Convicted felon James Hopkins led authorities on a three day manhunt across the state before he was captured in Brookhaven, Mississippi.

Now we are learning that authorities not only believe Hopkins was in DeSoto County at some point, but also may have had help.

Just outside of a Southaven apartment complex, a security gate aims to keep the wrong people out.

But on Wednesday, Chopper 5 captured exclusive video of investigators searching for Hopkins.

Authorities say Hopkis escaped from a jail outside of Raymond, Mississippi because of what prison officials called 'faulty locks'.

"That's crazy," said one apartment resident.

Authorities didn't catch Hopkins until more than 12 hours later in the southern part of the state, but they believe he was in the Memphis area.

"We do believe he was in the Desoto County area at one point, I don't have any details about what he was doing or where he was staying at the time. All of that is under investigation at this time, but we do have good reason to believe he was in that area," said Adam Lee with the Mississippi Department of Corrections.

Hopkins was serving 20 years for a previous escape, grand larceny, and possession with the intent to manufacture from Rankin County, Mississippi.

It was alarming for area residents to learn Hopkins may have been nearby.

"It's a growing area, it's really becoming a very wide area of people so it is scary for the area," said one woman who wished to remain anonymous.

Perhaps even more disturbing is that authorities say Hopkins had local help. Gina Amanda "Amy" McCallahan is charged with harboring a fugitive.

Neighbors say McCallahan should remain in jail too if she had knowledge of his escape.

"If she harbored him and she knew about it than yeah she needs to be in jail," said Abraham Rice.

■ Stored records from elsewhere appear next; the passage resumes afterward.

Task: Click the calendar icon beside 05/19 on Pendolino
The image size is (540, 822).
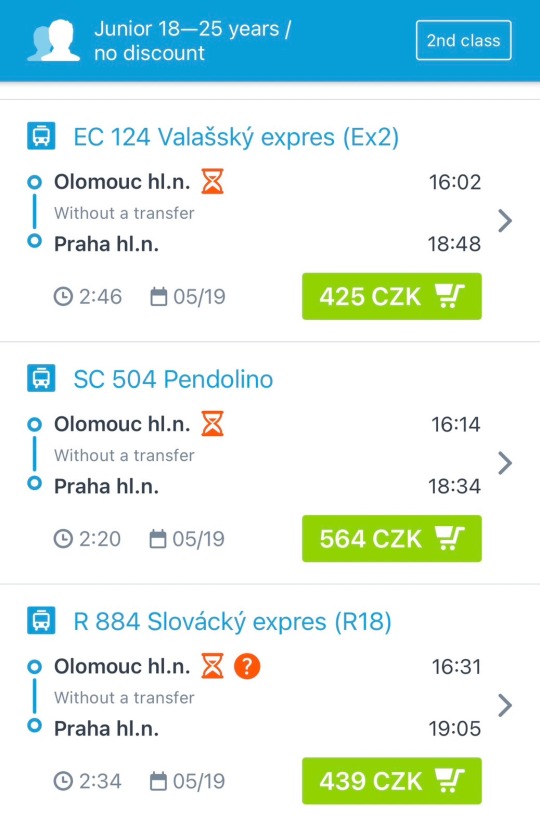Action: [x=158, y=538]
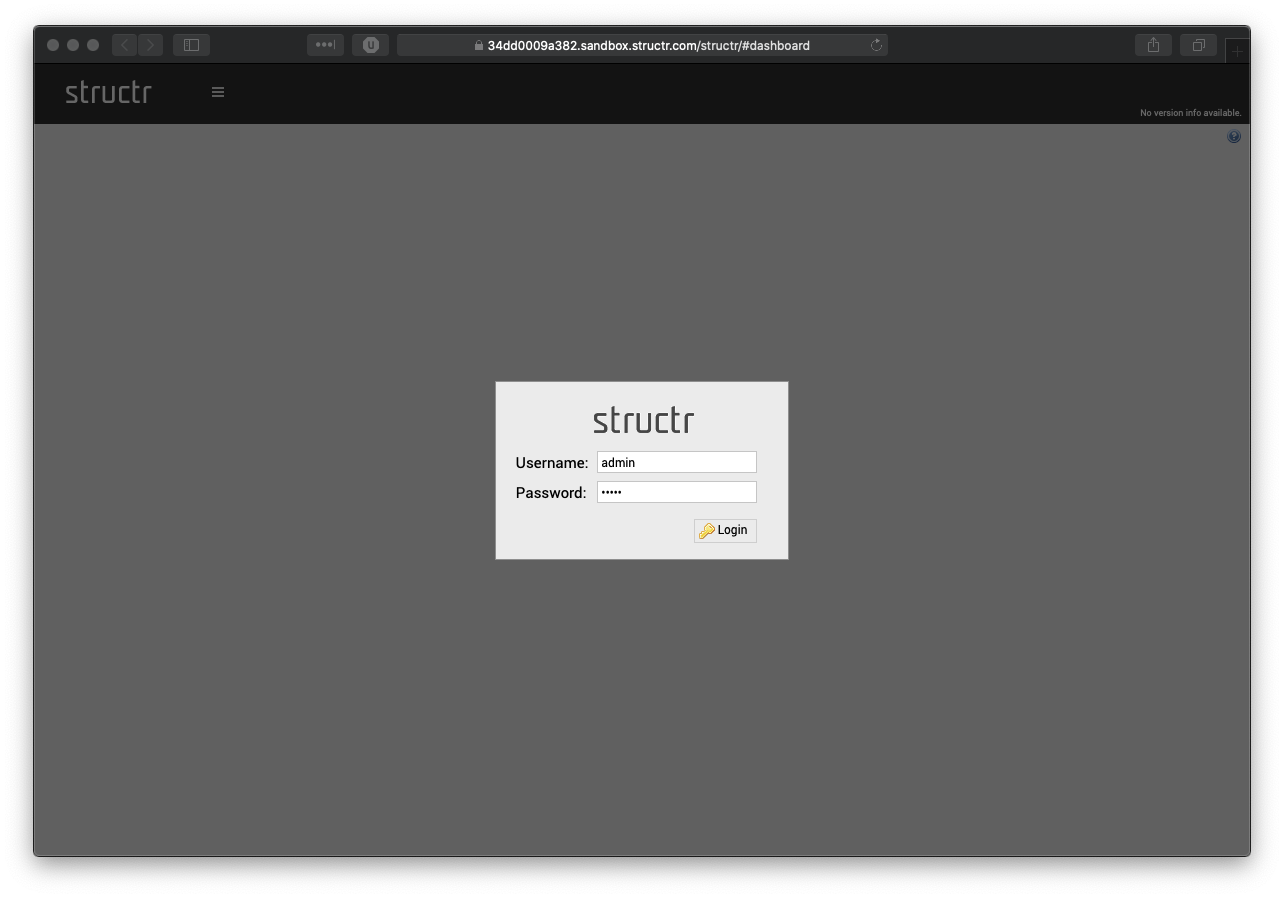Screen dimensions: 1284x898
Task: Click the 'No version info available' text
Action: 1190,113
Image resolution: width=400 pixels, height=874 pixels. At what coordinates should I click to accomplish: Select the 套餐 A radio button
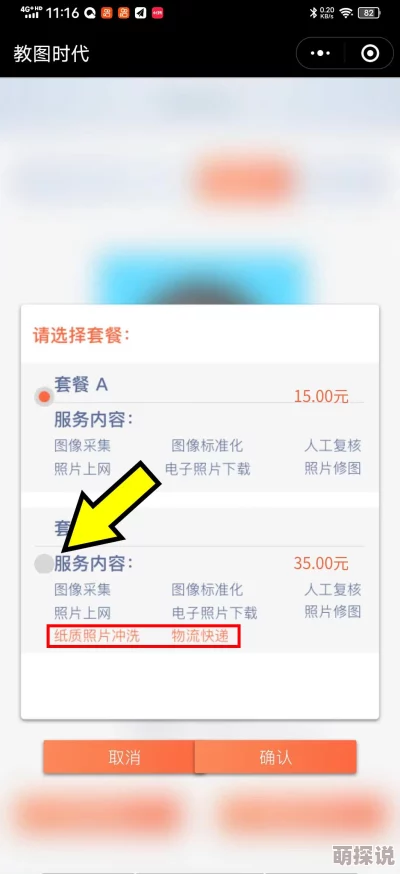point(43,397)
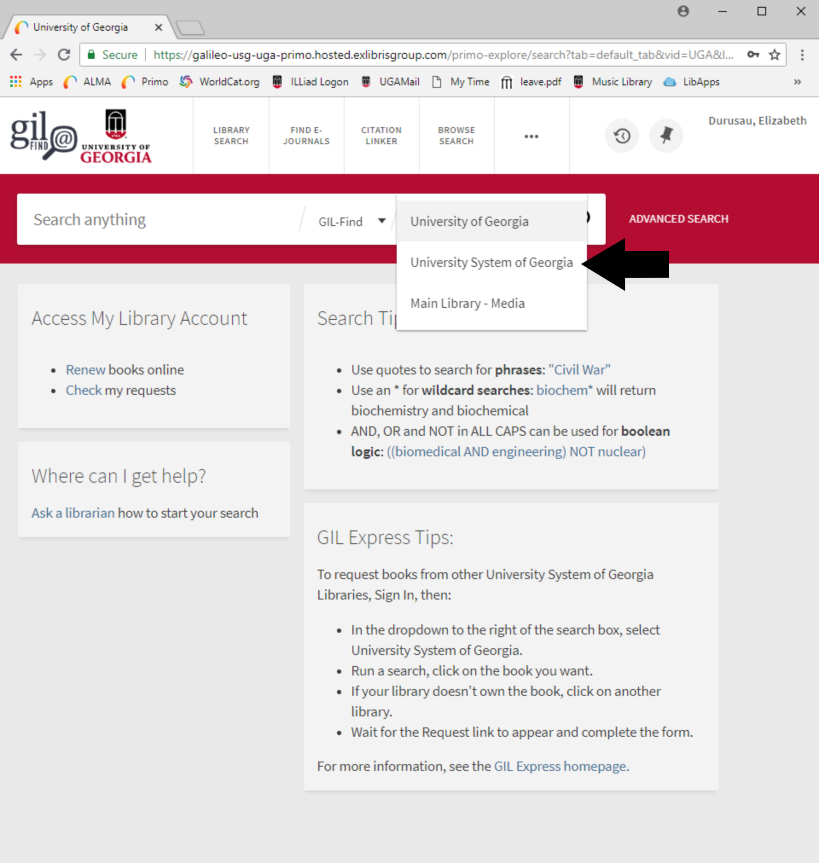Click the Search anything input field

[x=160, y=220]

Investigators say Hopkins' getaway car is believed to be McCallahan's.

"He was driving a vehicle believed to be that of his, I guess, acquaintance," Lee said.

While some Southaven residents were shocked to hear of McCallahan's arrest, others say with so many people moving to the area, nothing surprises them anymore.

"It's not like it was 22 years ago when it was a smaller community and a lot of things would surprise you that happened down here, but it's getting more and more to be like a large city," Rice said.

The Mississippi Department of Corrections said that McCallahan's charge could be upgraded, possibly to aiding and abetting a fugitive, depending on the outcome of their investigation.

We tried to go to the apartment complex to talk with McCallahan or those who knew her, but were asked to leave.